Each tuple corresponds to a snapshot of a CRL list, where parsedList is a parsed version of the list encoded in JSON format.
Each non-empty parsedCRL contains a key 'Certificate Revocation List (CRL)'
that refers to the details about the list, such as validity dates, signature algorithm,
version, extensions, etc., while the key 'Revoked Certificates', refers to a value object
that has serial numbers of revoked certificates as keys.
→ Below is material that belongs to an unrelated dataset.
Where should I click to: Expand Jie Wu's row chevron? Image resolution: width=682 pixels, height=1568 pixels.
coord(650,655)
The schemas of parsedCRL objects vary,
depending on the fields included in the original CRL.
The following is an example of a parsedCRL object.
{
'Revoked Certificates': {
'020047A56DC2A9A924EBFC588DE19E412871B859': {
'Revocation Date': 'Oct 14 20:30:52 2019 GMT'
},
'021821E3F0C5F9EDFB70224442A4D577A16FEF38': {
'Revocation Date': 'Oct 14 20:31:15 2019 GMT'
}
},
'Certificate Revocation List (CRL)': {
'Last Update': 'Feb 24 09:49:20 2020 GMT',
'Signature Algorithm': 'sha256WithRSAEncryption',
'Version 2 (0x1)': {},
'CRL extensions': {
'X509v3 CRL Number': '161',
'X509v3 Authority Key Identifier': 'keyid:6C:E2:B0:26:8D:5B:D6:26:08:1F:98:5D:69:E0:0E:7F:55:EC:AE:76'
},
'Next Update': 'Feb 26 09:49:20 2020 GMT',
'Issuer': '/CN=Correo Uruguayo - CA/C=UY'
}
}))
Dataset C
The dataset contains 2 CSV files:
a map of CRL IDs to URL addresses (id, url)
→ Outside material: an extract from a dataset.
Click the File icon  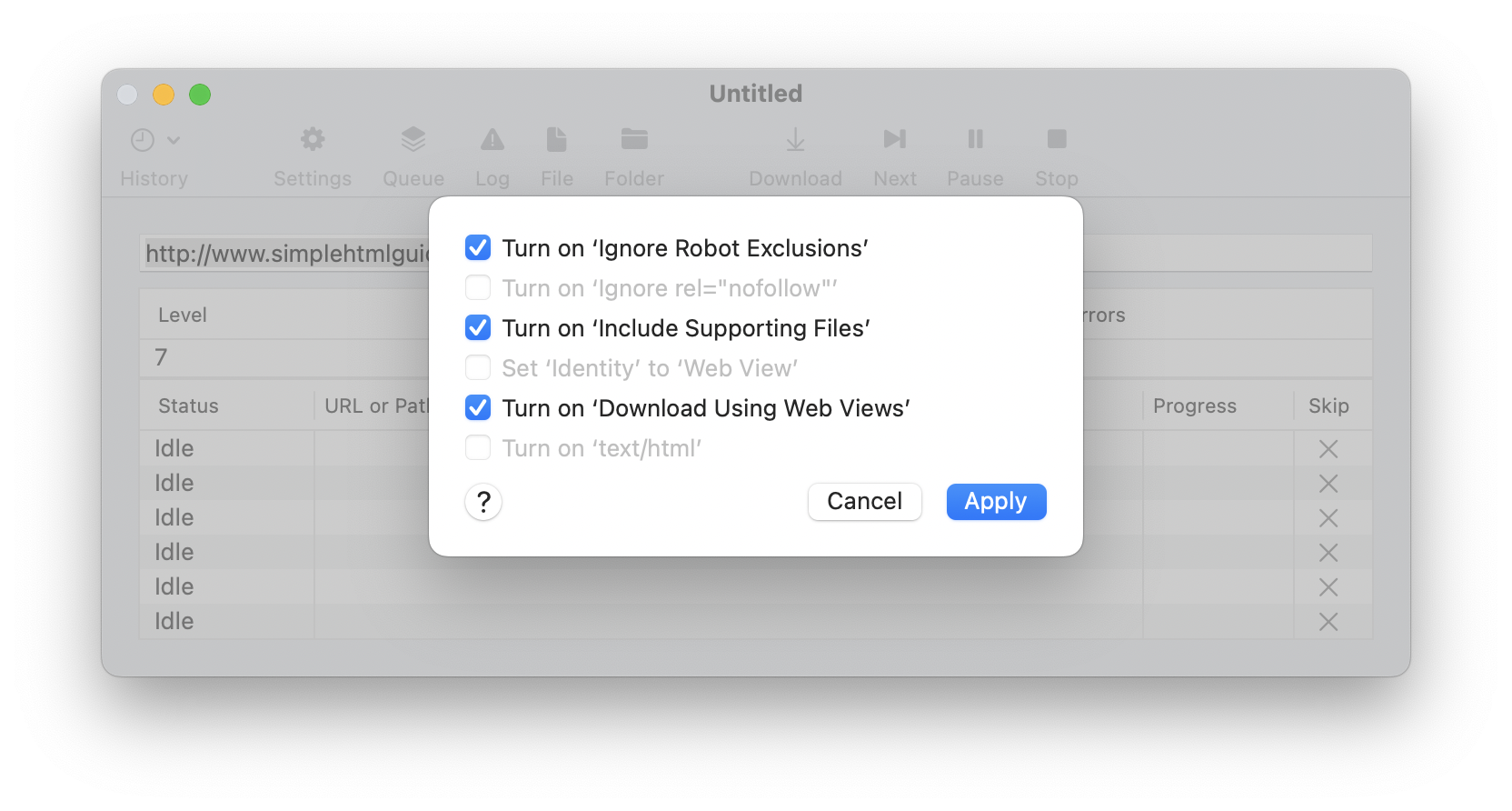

measurement times and hashes of observed lists, that refer to Dataset B (id, hash, timestamp)
Citation format
When citing our dataset or work, please cite the conference version of the paper:
-
Nikita Korzhitskii and Niklas Carlsson,
"Revocation Statuses on the Internet",
Proc. Passive and Active Measurement Conference (PAM),
Mar/Apr. 2021.
(pdf)